Can You Ever Go Home?

Hey Friends,

I hope you are kicking off this month of Thanksgiving in some wonderful way. I walked along the beach this morning on a path I haven’t done in months. I used to do it all the time. But in the last year I have taken not one, but two, nasty falls on that route. Both times I was enjoying my music and evidently not paying enough attention to the little variations on the sidewalk. Both times I scarred my knee and hurt my wrist. So I tried to be so careful today. No music, just enjoying the cooler temps and the beautiful sights. And in some ways this feels like home. We’ve lived here for more than three years now and I have memories from this precise area since I was eleven years old. We got engaged here. We have a ton of great memories here. We have a wonderful church community and I feel known and loved.

But in some ways, nothing feels like home. My first eighteen years were spent in Michigan, but obviously that was a long time ago. I spent a total of seventeen years of adulthood in Northern Virginia and as much as I love it there and have wonderful friends there, it doesn’t feel like home. I visited just last week and the “this is not home” sentiment feels a little sad. I had babies there. I was flooded with memories practically everywhere I went. But still, it was not home.

Our two older sons graduated from high school while we lived in Tennessee, and there were some tremendous blessings in that season. But as charming and beautiful as it is there, I haven’t felt like it’s home when I have visited.

Truly, nowhere feels like home. But maybe that’s a gift. Maybe the nomadic life leaves you with an openhandedness that is healthy. I do not feel like I have to live in a particular place to be happy. In fact, I feel pretty confident that I could live almost anywhere and soak up whatever a certain locale has to offer. Maybe because I don’t have an earthly home like some do, my longing for an eternal home is stronger. I hope that’s the case, because all of us are just passing through.

As Paul writes in Philippians 3:20-21, “But our citizenship is in heaven, and from it we await a Savior, the Lord Jesus Christ, who will transform our lowly body to be like his glorious body, by the power that enables him even to subject all things to himself.”
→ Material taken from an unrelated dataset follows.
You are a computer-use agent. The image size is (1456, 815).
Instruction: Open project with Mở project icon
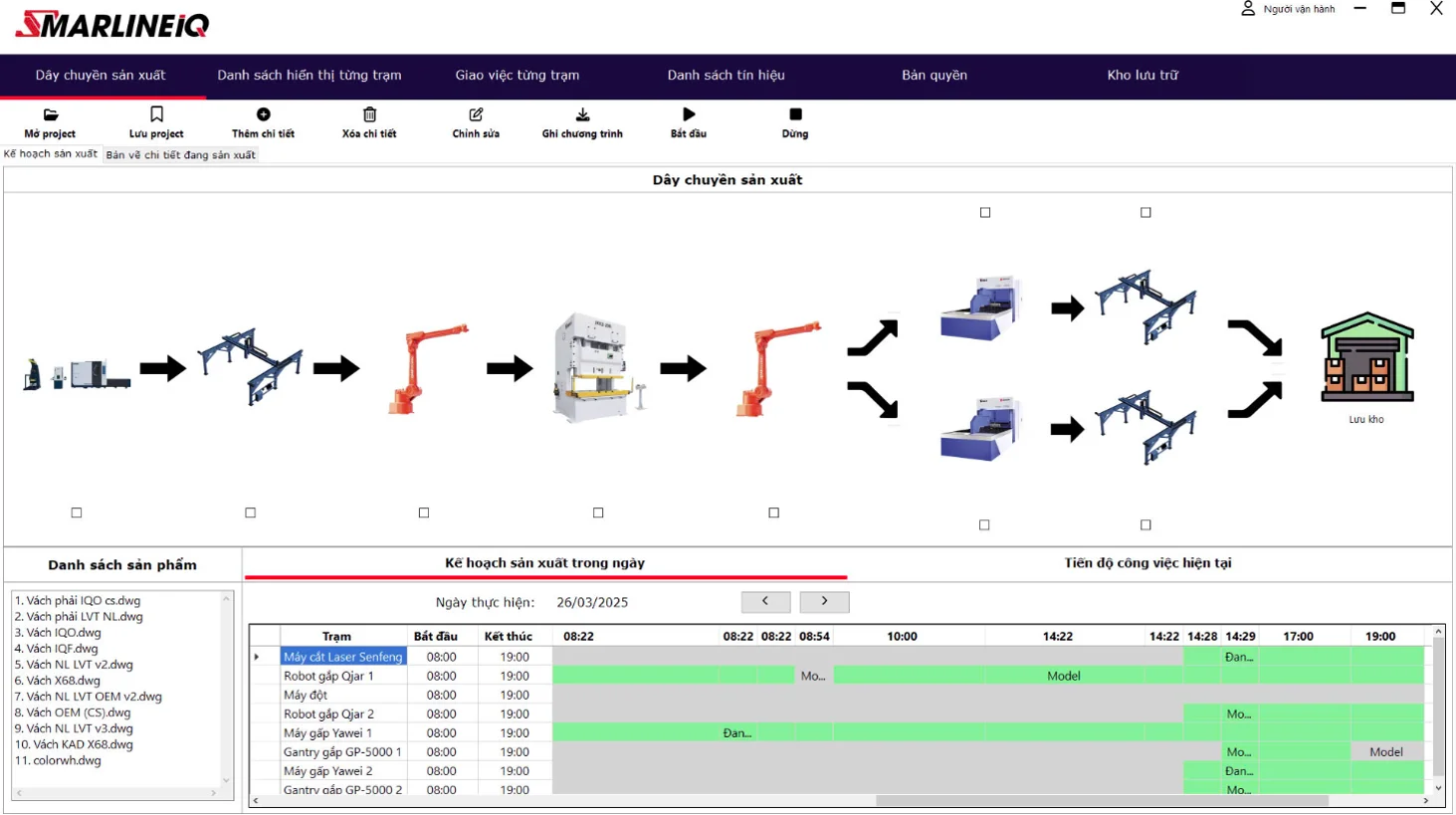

Everything and everyone is subject to Him. One day my lowly body– that trips and falls– will be like Jesus, glorious beyond imagining. And what comfort to know that I cannot be plucked from His hand. My citizenship is sure, written in the Lamb’s Book of Life. Yes, that is home.

What is home to you?

With Love,

Kristie

Peopled Out

Hi Friends,

I feel bad saying this, but sometimes I get peopled out. My day-to-day life is pretty quiet. Some might even describe it as dull. And then on rare occasions, I have one social engagement after another. I wish these events could be evenly distributed. I think I would be better at socializing if these things didn’t tend to get stacked up. Living in Florida, people want to visit in the spring. I would too. It’s incredible. But I wish people would visit…not all at once.

In the last two weeks, I have seen a slew of people I love. On June 25, Will and I drove up to Orlando to have dinner with his two best friends from childhood, one of whom lives in Texas. Their wives are wonderful and I loved being with them. It was such a sweet night. Two days later, we flew to Michigan and stayed with my sister and her husband and son. My cousin and her daughter swung by too. The next day, we hung out with my best friend from sixth grade, and then we landed at our vacation spot, where I am related, somewhat distantly, with a fantastic crew of probably fifty people. A few hours after we checked in, my niece arrived with her four children, all seven and under. I adore these people. The ten-month-old baby fell asleep on me and really, what is better? Plus, all my guys were there. We had fun plans to see some beautiful places and also chill on the beach. I want to be thankful for every minute, but the truth is I get peopled out. My social battery, as one of my sons puts it, gets depleted. Add any element of hurt feelings (kind of inevitable every once in a while) and I crave some time alone.

But God has a sense of humor. On Thursday afternoon, my last day in Michigan, I found myself with a book on a bench outside of a library. I sat down and exhaled like it was a spa. The sun was shining. A gentle breeze was blowing, intermittently. But before I got through a chapter, an older woman came and sat, too. She struck up a conversation by commenting on my tan. Ninety minutes later I had not read another word, but this woman, Linda, felt like a dear friend. Her husband passed away unexpectedly at the end of May. She was in the midst of unbearable grief and I hope I provided some encouragement. She told me some hilarious stories as well, and I oddly walked away feeling lighter. Somehow the old social battery wasn’t as dead as I thought. Or Linda somehow charged it.

Either way it was further proof of the Proverb: “The heart of man plans his way, but the Lord establishes his steps.” (Proverbs 16:9).

Making a new friend was not at all what I thought I needed, but God knew. I am going to send Linda a book or two on grief, if you happen to have any good recommendations.